Cada año, el pueblo de Chiltiupán, en La Libertad, El Salvador, se viste de fiesta para honrar a su patrono, Santo Domingo de Guzmán. En este rincón lleno de esperanza, la parroquia Santo Domingo de Guzmán y el Complejo Educativo Católico Santo Domingo se unen en una celebración, convirtiéndose en un espacio de encuentro, reflexión y renovación de la fe.
Este 2025, las festividades iniciaron el 30 de julio con una serie de actividades religiosas que incluyeron alboradas, novenas, misas y procesiones, culminando el 8 de agosto. En este marco, se recordó con especial gratitud la llegada de las Hermanas Dominicas de la Anunciata, quienes hace 53 años fueron enviadas por Dios como luz para Chiltiupán, sembrando valores, educación y espiritualidad.

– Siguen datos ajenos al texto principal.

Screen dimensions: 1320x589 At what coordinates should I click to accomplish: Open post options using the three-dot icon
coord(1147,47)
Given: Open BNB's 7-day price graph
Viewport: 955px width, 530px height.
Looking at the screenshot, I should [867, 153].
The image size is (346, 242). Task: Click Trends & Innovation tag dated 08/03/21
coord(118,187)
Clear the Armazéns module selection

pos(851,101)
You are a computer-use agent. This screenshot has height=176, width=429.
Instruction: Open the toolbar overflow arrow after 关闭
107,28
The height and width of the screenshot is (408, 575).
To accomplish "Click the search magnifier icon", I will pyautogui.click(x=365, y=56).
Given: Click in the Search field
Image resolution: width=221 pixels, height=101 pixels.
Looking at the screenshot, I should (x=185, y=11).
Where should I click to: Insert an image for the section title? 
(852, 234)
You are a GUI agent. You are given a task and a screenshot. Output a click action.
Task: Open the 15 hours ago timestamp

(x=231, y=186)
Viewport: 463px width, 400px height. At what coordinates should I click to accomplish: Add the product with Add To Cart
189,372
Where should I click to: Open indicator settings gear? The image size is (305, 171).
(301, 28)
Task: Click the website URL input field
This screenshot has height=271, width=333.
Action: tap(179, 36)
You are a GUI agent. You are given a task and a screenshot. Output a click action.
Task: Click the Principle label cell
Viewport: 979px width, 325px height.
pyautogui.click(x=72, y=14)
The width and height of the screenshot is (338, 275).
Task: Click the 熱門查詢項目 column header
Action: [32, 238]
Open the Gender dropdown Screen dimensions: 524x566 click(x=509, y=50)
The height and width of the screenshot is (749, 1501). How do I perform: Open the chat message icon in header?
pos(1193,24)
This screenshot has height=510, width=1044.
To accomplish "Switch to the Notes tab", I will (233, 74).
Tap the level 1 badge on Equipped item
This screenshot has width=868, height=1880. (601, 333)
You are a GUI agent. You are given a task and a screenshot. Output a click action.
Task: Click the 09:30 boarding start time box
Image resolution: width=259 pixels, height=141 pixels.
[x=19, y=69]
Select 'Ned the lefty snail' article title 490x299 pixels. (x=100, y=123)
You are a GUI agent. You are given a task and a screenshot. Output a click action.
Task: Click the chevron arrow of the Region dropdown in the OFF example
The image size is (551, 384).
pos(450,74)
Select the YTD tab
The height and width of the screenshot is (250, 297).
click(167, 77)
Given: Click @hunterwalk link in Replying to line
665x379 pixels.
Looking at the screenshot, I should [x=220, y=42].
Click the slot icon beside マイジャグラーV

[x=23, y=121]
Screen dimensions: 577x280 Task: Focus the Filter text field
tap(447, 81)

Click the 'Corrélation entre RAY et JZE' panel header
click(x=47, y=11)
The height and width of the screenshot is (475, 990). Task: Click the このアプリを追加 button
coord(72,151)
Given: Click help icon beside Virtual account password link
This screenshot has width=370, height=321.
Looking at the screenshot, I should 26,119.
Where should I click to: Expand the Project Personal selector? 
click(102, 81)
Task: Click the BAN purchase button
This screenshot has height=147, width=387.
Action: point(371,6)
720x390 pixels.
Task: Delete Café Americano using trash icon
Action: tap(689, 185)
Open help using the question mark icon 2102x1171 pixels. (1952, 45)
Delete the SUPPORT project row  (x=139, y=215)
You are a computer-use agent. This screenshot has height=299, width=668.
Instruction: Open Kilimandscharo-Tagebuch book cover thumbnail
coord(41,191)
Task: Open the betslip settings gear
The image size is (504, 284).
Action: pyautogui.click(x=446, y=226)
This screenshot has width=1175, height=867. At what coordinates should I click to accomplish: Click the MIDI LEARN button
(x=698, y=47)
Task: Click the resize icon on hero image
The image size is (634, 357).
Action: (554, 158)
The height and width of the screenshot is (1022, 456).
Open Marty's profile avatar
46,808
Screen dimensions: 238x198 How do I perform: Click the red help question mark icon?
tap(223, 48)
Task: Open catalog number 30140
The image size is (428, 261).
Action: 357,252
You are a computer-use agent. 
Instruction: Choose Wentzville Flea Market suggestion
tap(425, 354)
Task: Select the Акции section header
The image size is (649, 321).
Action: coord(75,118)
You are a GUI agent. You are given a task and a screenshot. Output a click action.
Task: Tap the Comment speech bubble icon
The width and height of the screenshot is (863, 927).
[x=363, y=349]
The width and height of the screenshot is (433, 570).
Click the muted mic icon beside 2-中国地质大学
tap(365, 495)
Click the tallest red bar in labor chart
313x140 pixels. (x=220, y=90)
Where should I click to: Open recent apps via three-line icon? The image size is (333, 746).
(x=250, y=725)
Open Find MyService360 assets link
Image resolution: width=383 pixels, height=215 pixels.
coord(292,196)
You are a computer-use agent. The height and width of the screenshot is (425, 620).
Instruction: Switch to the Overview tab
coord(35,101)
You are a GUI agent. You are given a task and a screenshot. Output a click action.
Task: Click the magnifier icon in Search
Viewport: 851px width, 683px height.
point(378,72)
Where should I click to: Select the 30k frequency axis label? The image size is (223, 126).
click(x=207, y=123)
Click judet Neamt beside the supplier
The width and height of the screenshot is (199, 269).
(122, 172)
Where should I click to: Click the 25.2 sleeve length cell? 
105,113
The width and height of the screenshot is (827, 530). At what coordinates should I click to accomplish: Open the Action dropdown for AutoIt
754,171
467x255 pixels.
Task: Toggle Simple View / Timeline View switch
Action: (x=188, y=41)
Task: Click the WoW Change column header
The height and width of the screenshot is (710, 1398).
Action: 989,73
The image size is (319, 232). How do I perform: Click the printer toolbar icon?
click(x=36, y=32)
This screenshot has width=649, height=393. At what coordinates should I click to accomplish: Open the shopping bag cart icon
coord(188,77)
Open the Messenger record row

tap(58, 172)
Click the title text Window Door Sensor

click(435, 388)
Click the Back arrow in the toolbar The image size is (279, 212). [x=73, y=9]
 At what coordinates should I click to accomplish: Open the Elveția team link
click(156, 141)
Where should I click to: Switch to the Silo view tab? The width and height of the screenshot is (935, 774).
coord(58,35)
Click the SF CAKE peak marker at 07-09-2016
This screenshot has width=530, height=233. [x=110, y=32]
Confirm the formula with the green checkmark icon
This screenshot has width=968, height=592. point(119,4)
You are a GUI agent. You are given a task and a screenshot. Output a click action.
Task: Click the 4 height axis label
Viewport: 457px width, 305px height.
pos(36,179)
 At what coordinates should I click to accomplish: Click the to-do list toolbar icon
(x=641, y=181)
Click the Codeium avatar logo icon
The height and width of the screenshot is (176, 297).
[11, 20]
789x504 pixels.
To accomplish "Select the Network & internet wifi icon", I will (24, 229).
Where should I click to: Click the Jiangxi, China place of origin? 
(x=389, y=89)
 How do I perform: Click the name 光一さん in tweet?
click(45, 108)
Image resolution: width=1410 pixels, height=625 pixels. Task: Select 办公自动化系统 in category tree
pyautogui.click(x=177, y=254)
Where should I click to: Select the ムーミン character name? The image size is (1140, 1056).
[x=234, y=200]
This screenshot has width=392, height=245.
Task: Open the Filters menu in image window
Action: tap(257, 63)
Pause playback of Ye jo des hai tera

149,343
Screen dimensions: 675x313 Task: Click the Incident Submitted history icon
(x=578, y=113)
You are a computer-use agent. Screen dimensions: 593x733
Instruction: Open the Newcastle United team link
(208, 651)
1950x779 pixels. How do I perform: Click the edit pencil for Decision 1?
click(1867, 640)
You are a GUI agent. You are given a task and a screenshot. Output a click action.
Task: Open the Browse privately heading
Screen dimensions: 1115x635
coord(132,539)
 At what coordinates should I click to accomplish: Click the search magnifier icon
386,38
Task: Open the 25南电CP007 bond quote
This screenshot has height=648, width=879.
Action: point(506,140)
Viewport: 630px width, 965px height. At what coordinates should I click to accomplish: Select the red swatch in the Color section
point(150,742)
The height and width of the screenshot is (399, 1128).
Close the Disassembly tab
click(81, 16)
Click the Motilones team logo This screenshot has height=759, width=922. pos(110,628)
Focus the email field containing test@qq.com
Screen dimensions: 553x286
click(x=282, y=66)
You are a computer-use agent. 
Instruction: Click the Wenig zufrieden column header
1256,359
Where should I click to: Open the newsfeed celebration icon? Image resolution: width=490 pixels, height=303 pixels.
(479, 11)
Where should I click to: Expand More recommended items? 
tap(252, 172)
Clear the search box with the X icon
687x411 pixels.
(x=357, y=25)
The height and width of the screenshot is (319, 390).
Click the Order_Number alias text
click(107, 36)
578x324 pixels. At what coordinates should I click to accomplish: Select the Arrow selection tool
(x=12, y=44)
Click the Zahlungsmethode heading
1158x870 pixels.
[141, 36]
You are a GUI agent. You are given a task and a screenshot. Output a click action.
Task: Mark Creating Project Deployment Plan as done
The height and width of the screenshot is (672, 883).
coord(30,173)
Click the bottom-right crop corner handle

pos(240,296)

El día 7 de agosto desde las primeras horas del día, la comunidad se congregó para la alborada y el Santo Rosario, iniciando a las 4:45 a.m. con la participación de estudiantes del tercer ciclo, docentes, Hermanas Dominicas y la banda de la escuela. El ambiente se llenó de cantos, plegarias y el fervor de quienes reconocen en Santo Domingo un modelo de vida cristiana.
Por la tarde, a las 4:30 p.m., se vivió un momento de adoración con la Hora Santa ante Jesús Sacramentado, seguida del rezo del Rosario bajo el tema “María, madre de esperanza”. La jornada culminó con la Santa Misa, en la que participaron estudiantes de segundo y tercer ciclo, bachillerato, docentes, reafirmando el compromiso de seguir el ejemplo de Santo Domingo en la vida cotidiana.
El día siguiente, 8 de agosto, se llevó a cabo la tradicional procesión desde el cementerio municipal, acompañando la imagen de Santo Domingo por las calles del pueblo. Estudiantes de segundo año general y tercer año técnico, junto a sacerdotes, Hermanas Dominicas y feligreses, caminaron con alegría, recordando la vida del santo de Santo Domingo.
La procesión culminó en el templo parroquial con la Santa Misa Patronal, presidida por Monseñor Reinaldo Sorto y sacerdotes invitados. Fue un momento de acción de gracias por la vida, la fe y la historia compartida, donde se renovó el deseo de seguir construyendo una comunidad guiada por los valores de sencillez, amor a los pobres, devoción a la Virgen María y fidelidad al Santo Rosario.
¡Que viva Santo Domingo de Guzmán!
Su legado sigue vivo en cada estudiante, docente y feligrés que, con esperanza, elige su camino de vocación, misión y compromiso.
Profesora Gabriela Edelmira Guardado.